Da redação
O Unicef afirmou nesta semana que o Brasil apresenta aumento expressivo nas taxas de imunização de crianças e adolescentes, especialmente durante a Semana Mundial de Vacinação. A organização destacou que a elevação é resultado de estratégias recentes e alertou para a necessidade de manter vigilância contínua contra o retrocesso.
Segundo Luciana Phebo, chefe de Saúde do Unicef no Brasil, há avanços notáveis, mas atenção é fundamental para evitar reduções nas coberturas vacinais.

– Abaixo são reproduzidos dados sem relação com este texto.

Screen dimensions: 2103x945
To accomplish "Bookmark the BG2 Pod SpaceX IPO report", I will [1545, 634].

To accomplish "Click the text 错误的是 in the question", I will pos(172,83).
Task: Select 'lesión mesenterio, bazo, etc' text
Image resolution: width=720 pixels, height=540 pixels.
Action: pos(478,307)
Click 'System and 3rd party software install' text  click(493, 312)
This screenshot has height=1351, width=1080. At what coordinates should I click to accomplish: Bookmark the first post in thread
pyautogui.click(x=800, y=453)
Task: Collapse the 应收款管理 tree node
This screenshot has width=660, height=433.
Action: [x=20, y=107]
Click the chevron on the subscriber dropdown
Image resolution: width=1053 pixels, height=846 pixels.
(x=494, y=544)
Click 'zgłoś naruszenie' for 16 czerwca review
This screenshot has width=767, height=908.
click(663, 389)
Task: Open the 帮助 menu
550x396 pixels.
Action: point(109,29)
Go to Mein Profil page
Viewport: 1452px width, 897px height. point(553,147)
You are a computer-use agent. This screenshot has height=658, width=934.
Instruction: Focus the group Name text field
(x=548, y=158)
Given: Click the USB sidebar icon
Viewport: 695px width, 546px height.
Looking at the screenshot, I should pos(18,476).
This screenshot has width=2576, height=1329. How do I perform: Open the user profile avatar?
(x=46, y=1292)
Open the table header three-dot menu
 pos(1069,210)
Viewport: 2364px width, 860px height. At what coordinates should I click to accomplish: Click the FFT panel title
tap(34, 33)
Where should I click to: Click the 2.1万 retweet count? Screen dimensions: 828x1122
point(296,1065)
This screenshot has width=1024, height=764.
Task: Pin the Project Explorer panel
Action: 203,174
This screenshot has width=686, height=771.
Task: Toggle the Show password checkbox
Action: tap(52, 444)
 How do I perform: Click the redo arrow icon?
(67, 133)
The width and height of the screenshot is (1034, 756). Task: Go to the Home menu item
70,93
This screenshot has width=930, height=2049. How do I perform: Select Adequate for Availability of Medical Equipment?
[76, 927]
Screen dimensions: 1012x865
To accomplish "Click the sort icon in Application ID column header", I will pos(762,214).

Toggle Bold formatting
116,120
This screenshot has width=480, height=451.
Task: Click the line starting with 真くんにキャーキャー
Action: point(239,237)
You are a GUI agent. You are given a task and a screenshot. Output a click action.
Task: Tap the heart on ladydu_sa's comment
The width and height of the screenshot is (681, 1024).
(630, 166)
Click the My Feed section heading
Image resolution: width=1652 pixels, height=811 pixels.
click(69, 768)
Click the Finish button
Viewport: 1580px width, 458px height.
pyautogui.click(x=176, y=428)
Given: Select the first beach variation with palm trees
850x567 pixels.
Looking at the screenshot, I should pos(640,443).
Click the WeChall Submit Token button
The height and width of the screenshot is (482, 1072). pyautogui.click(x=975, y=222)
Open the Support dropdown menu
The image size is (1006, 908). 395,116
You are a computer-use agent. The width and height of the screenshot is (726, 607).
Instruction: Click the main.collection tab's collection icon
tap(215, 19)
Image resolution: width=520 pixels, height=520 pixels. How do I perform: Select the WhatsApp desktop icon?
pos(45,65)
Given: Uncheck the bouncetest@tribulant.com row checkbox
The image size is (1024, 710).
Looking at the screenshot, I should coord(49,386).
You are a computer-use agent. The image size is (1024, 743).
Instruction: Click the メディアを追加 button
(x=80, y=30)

Ela ressaltou a importância da imunização de crianças, adolescentes e gestantes e elogiou o aumento da cobertura do HPV, direcionada aos adolescentes.
O Unicef atribui a melhora ao engajamento direto de campanhas em escolas, que facilitou o acesso à vacina contra o vírus HPV e permitiu que jovens fossem imunizados antes do início da vida sexual. As autoridades visam combater a desinformação, incentivar o acesso e restaurar a confiança pública nas vacinas.
Entre 2021 e 2025, o Brasil registrou alta significativa na cobertura: entre meninas, o índice passou de 79,1% para 86,1%; entre meninos, de 41,1% para 74,5%. Esse avanço é considerado decisivo para prevenir vários tipos de câncer, como de colo do útero, ânus, garganta e pênis.
A vacinação extramuro, especialmente nas escolas, foi enfatizada por Luciana Phebo. Ela parabenizou a gestão do SUS e destacou que “as vacinas têm que ir até as crianças, têm que ir até os adolescentes”. O esforço segue com a Semana de Vacinação nas Escolas até 30 de abril, buscando ampliar ainda mais o alcance.
O programa nacional de imunização contra o HPV começou em 2014, centrado em meninas de 11 a 13 anos. Hoje, abrange meninos e meninas de 9 a 14 anos, com jovens de 15 a 19 anos autorizados a se vacinar até 30 de junho de 2026, ampliando as chances de erradicação da doença.